42. Bölüm : Beklemek

2.1K 251 126
                                    

Kuzey'den...

Çok güzel...

Öyle güzel ki nefesim kesildi. Onu her gördüğümde olduğu gibi kalbim göğüs kafesimi kırmak istercesine atmaya başladı.

Simsiyah saçları bukle bukle omzundan dökülüyor, okyanus mavisi parlak gözlerini açığa çıkaran hafif bir makyaj yapmış.

Elbisesi omuzlarını açıkta bırakıyor. Sırt ve göğüs dekoltesi çok değil ama ona hayranlıkla bakan erkekleri gördükçe deli olmamak elde değil.

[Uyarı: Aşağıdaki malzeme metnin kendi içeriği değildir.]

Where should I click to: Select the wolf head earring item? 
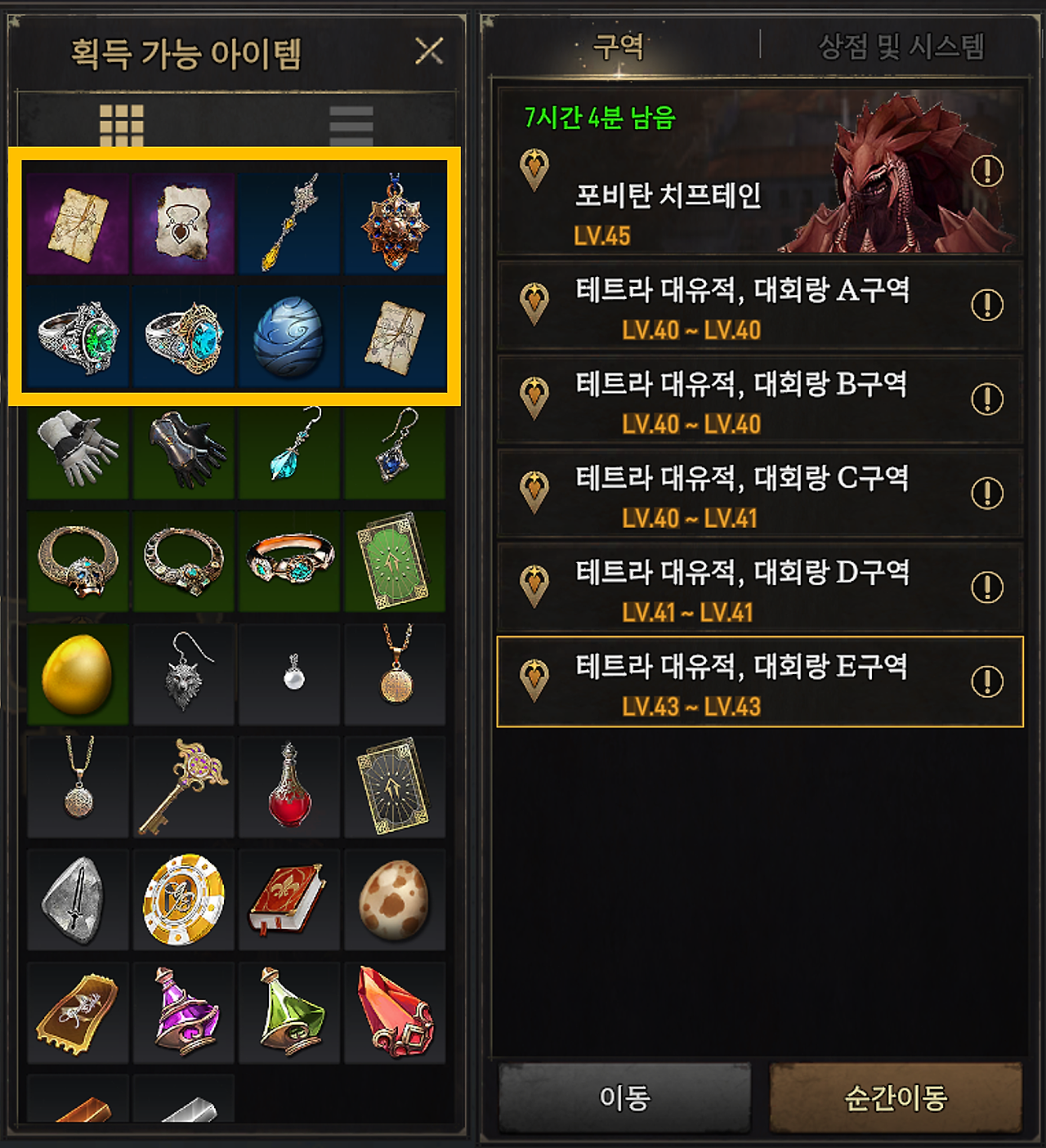pos(184,675)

Bembeyaz başlayan elbisesi beline doğru indikçe grileşiyor. Kumaş belimin inceliği o kadar güzel ortaya çıkarmış ki...

Etek kısmı siyahlaşıyor ve en sonunda simsiyah oluyor elbisenin eteklerinin uçları.

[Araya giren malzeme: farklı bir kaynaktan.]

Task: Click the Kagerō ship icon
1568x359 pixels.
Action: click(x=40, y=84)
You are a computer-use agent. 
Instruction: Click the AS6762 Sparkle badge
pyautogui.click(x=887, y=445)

Başında duran göz alıcı tacı her adımında parlıyor. Dudaklarında tüm kızları kıskandırabilecek bir gülümseme var. Işıl ışıl...

Hayranlık dolu bakışlarım onu süzerken tekrar ve tekrar aşık oluyorum ona. Tekrar ve tekrar...

Öyle güzel, öyle zarif ki...

Tüm odağım o oluyor bir anda. Zaman ve mekan bir anda anlamını yitiriyor. Sadece o ve ben...

O ve ben...

Üzerindeki yoğun bakışlarımı fark etmiş gibi bana dönüyor o aşık olduğum gözleri. Yüzündeki gülüş genişliyor.

Bana bakarak gülümsemesi beni o kadar mutlu ediyor ki neredeyse ayaklarım yerden kesilecek. Sonra bakışları yan tarafıma kayıyor.

Hayır, hayır! Sadece birkaç saniye daha... Birkaç saniye daha gözlerime bak. Birkaç saniye daha seni izleyeyim.

Gülüşü yavaş yavaş soluyor. Sesler ve yüzler geri geliyor. Kutlamada olduğumu hatırlıyorum. Kolumdaki kişinin Laila olduğunu hatırlıyorum.

Hayır, bu yanlış. Böyle olmamalı! Benim kolumdaki kişi o olmalı. Yanımda olan o olmalı. Yanında olan ben olmalıyım. Koluna taktığı O değil, ben olmalıyım.

"Kuzey?"

Laila'nın sesi ile irkilerek kendime geldim. Bakışlarım zorlukla Karen'den koptu ve ona döndü.

"Efendim?"

"İyi misin? Daldın sanki. Sana birkaç kez seslendim ama duymadın."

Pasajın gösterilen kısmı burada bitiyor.